-- WHAT IS BEING ASKED --
Each line below that contains "avatar" counts once; report the total and nothing more.

(Beginning of DATA FOR THE TASK)

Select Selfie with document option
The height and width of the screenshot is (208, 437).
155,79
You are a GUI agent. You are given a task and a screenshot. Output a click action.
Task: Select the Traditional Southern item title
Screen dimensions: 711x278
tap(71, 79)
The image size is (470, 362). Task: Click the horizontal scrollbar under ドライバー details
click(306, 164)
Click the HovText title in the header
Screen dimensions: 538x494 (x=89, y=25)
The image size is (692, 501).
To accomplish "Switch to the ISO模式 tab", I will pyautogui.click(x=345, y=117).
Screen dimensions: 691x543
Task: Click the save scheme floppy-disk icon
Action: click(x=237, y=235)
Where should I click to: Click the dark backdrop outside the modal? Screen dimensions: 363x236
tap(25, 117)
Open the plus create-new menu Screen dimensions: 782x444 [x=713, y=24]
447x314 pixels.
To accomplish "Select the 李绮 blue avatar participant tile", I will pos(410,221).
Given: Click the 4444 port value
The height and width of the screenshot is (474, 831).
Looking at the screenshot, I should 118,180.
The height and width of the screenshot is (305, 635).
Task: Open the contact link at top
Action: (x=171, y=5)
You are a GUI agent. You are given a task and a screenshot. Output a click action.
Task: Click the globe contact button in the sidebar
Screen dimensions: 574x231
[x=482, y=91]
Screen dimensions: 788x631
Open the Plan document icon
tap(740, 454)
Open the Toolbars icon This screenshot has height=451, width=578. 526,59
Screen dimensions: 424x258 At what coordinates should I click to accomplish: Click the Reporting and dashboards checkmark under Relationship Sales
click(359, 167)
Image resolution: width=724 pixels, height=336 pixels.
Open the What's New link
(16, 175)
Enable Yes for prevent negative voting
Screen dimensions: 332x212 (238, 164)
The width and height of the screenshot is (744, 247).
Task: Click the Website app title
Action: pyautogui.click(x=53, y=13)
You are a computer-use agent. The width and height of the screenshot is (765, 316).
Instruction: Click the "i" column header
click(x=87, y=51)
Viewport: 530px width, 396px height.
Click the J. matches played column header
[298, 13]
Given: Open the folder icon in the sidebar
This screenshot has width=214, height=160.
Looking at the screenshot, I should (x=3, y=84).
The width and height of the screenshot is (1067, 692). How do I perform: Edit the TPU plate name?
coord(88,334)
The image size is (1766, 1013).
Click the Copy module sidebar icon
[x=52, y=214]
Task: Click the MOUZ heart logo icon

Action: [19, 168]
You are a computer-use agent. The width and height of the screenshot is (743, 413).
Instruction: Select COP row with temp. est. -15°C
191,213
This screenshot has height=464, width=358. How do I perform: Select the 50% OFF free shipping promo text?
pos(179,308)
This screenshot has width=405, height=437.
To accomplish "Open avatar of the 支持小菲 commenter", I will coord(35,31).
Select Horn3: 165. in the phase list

(End of DATA FOR THE TASK)

-- TASK RESULT --
2